## Written exercise 1
In the forum thread about the Hebrew phrase, what does Nunty say the letters חחח stand for?
## Written exercise 2
Carry on the forum thread about the Hebrew phrase, starting after its last post.

# כאילו לא לעזוב



## vanilla_kiss64

ניראה לי שאת הדבר היחיד שיכל להחזיק אותי בישראל .. חח כאילו לא לעזוב !! את ניראת מצויייןןן!!!

What does this phrase mean in Hebrew??


----------



## .Lola.

It means:
"It seems to me, you're the only thing that could keep me in Israel... like not leaving!!! You look greaaat!!"


----------



## Nunty

And all those חחח are ha ha ha


----------



## .Lola.

Oh yes, sorry. I skipped them by mistake.


----------



## Just in time

לעזוב means "to leave". Is לַעֲזֹב a variant spelling?


----------



## LXNDR

לַעֲזֹב is a vocalized spelling, in _ktiv male_ (full spelling) as it's called the Vav is maintained


----------



## Just in time

Thanks. What if I wrote לעזב but skipped the vocalization? Would that be acceptable?

## Rows showing where targets appear
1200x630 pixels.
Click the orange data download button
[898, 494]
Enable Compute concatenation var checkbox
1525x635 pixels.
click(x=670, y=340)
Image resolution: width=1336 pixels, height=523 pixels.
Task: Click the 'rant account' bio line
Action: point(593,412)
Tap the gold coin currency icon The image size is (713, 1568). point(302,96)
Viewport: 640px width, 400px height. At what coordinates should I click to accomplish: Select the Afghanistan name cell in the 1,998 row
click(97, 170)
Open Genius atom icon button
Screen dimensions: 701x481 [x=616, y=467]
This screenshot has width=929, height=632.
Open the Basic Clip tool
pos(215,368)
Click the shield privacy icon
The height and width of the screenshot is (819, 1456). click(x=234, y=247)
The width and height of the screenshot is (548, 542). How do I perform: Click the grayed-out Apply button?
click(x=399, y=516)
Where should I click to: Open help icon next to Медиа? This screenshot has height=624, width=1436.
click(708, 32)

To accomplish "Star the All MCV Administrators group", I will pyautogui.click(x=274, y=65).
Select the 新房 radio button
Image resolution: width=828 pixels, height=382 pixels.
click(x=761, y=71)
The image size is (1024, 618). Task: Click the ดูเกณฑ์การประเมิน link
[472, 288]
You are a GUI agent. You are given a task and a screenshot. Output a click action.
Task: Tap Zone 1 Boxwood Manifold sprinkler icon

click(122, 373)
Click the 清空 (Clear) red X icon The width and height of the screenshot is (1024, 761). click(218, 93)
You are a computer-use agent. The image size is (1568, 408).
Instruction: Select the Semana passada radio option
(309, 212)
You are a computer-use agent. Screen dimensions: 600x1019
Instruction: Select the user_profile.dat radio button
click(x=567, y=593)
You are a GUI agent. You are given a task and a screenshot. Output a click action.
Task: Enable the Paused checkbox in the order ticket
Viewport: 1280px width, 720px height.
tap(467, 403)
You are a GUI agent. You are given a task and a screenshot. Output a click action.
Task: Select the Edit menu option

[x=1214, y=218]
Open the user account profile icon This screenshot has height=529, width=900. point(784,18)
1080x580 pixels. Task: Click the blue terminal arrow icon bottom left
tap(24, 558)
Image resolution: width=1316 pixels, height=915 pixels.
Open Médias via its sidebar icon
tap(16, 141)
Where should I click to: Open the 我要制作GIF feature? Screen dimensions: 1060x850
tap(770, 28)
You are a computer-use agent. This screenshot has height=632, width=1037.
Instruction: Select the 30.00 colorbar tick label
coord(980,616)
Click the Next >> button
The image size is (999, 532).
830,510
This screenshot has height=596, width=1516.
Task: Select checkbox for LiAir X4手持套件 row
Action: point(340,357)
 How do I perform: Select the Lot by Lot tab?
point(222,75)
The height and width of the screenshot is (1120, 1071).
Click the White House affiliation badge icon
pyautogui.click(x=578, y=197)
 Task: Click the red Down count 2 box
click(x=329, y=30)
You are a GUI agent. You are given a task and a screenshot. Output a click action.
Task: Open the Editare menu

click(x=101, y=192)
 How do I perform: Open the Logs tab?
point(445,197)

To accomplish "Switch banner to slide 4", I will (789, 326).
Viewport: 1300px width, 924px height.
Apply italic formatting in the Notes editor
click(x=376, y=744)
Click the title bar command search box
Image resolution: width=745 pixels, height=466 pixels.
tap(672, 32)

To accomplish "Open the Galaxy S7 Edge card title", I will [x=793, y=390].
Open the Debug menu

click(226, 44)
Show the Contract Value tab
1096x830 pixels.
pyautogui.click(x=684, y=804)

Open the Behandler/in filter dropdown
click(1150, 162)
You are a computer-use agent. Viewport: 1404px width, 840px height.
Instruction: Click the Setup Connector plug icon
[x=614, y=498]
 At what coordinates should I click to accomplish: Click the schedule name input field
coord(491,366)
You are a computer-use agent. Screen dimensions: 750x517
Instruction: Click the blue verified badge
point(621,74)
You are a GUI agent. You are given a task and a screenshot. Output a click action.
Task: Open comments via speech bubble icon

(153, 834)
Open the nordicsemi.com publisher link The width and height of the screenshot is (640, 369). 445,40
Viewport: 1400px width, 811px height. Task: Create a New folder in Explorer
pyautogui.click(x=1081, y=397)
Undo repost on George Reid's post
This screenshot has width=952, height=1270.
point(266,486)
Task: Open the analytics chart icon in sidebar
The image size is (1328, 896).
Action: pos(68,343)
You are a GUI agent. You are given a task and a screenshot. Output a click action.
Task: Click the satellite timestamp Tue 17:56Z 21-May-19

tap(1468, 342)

## Exercise answer 1
ha ha ha

## Exercise answer 2
----------



## LXNDR

in this particular case anyone who speaks the language will likely read it correctly since it's the only possible reading, however it may not work in cases when the root exists in both formations paal and piel, e.g. *לספור* and *לספר*, even if a reader manages to figure out the correct meaning from the context, this spelling will be perceived as a mistake or a typo


----------



## Just in time

Thanks again. I am going to be taking a course in Biblical Hebrew in the near future and have already noticed the discrepancies between it and modern Hebrew. I would like to stick to one set of spellings, and I assumed the Biblical spellings, i.e. ktiv khaser would be acceptable to everyone. However, it seems that in some cases I may have to use ktiv male.


----------



## LXNDR

Ktiv khaser is not totally unreadable but mind that nowadays it's usually accompanied by vocalization, although historically as far as i understand this hasn't always been the case. Some words in Biblical spelling become pretty obscure without the nikkud.


----------



## Just in time

Thanks.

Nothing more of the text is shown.